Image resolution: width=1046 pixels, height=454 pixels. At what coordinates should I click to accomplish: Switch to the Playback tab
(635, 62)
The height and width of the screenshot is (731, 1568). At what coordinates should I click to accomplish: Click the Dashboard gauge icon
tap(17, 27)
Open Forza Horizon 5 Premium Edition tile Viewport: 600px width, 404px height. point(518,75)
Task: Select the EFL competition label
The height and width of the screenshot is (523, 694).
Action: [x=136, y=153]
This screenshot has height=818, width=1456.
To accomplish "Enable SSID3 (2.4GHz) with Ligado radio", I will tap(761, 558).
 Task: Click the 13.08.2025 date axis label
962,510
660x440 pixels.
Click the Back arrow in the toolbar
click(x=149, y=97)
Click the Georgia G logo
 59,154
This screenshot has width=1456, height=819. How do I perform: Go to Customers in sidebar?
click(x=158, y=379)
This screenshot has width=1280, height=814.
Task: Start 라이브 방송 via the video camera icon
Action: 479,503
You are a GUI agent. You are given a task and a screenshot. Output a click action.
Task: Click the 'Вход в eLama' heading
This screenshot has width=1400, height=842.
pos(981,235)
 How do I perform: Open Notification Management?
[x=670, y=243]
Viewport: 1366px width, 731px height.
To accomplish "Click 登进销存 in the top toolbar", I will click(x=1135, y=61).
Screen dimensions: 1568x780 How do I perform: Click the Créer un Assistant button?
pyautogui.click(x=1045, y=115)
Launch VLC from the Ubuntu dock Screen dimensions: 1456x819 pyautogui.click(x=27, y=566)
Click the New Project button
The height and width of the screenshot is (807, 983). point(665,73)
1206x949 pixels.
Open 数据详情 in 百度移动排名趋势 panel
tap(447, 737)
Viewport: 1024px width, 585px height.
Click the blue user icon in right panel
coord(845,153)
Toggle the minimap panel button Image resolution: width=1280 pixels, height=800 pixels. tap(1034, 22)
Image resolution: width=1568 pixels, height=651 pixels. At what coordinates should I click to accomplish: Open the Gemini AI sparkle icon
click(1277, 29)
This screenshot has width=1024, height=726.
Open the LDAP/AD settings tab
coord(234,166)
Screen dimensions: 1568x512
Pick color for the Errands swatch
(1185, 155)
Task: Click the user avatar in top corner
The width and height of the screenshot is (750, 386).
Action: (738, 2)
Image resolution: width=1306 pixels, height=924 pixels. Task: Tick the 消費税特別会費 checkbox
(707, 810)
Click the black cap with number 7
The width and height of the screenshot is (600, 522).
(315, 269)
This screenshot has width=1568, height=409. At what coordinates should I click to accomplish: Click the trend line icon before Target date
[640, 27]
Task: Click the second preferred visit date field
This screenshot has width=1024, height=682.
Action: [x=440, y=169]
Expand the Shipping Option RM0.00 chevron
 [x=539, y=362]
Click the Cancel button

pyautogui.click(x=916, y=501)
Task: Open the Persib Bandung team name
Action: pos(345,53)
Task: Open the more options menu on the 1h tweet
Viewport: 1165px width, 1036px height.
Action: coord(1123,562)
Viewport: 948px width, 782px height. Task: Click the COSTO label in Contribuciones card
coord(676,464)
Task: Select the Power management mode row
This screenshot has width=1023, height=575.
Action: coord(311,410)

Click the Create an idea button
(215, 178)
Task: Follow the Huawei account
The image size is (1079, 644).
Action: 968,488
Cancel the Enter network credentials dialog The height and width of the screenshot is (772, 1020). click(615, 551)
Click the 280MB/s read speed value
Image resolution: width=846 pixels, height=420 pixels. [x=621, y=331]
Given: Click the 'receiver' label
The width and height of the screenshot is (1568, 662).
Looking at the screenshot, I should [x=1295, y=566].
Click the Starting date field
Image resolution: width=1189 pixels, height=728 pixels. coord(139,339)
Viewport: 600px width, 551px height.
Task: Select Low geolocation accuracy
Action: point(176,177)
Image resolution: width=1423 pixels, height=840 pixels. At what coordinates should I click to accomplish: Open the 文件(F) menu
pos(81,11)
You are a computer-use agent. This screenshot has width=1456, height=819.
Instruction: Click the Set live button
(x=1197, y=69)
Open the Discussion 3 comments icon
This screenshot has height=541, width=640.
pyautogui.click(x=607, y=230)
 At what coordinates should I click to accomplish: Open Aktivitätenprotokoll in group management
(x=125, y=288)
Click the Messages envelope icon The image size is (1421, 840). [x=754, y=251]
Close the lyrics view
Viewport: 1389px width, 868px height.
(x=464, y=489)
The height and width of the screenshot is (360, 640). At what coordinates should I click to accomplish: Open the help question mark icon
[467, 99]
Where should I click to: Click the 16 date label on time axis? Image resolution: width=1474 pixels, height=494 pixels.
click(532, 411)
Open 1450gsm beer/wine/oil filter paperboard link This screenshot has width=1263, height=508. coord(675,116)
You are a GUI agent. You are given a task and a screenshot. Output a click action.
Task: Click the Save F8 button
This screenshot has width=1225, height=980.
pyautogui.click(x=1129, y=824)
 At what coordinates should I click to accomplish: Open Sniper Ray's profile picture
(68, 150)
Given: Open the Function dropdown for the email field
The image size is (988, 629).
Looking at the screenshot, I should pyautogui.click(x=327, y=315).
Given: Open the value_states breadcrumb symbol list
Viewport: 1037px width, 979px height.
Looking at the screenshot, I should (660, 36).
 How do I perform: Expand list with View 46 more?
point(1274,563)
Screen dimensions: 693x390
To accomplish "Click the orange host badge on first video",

◆ **SHORT PROBLEM**: Return the records word for word, starting with the first line and going on through the line with "[x=670, y=243]".

◆ **ANSWER BELOW**:
Image resolution: width=1046 pixels, height=454 pixels. At what coordinates should I click to accomplish: Switch to the Playback tab
(635, 62)
The height and width of the screenshot is (731, 1568). At what coordinates should I click to accomplish: Click the Dashboard gauge icon
tap(17, 27)
Open Forza Horizon 5 Premium Edition tile Viewport: 600px width, 404px height. point(518,75)
Task: Select the EFL competition label
The height and width of the screenshot is (523, 694).
Action: [x=136, y=153]
This screenshot has height=818, width=1456.
To accomplish "Enable SSID3 (2.4GHz) with Ligado radio", I will tap(761, 558).
 Task: Click the 13.08.2025 date axis label
962,510
660x440 pixels.
Click the Back arrow in the toolbar
click(x=149, y=97)
Click the Georgia G logo
 59,154
This screenshot has width=1456, height=819. How do I perform: Go to Customers in sidebar?
click(x=158, y=379)
This screenshot has width=1280, height=814.
Task: Start 라이브 방송 via the video camera icon
Action: 479,503
You are a GUI agent. You are given a task and a screenshot. Output a click action.
Task: Click the 'Вход в eLama' heading
This screenshot has width=1400, height=842.
pos(981,235)
 How do I perform: Open Notification Management?
[x=670, y=243]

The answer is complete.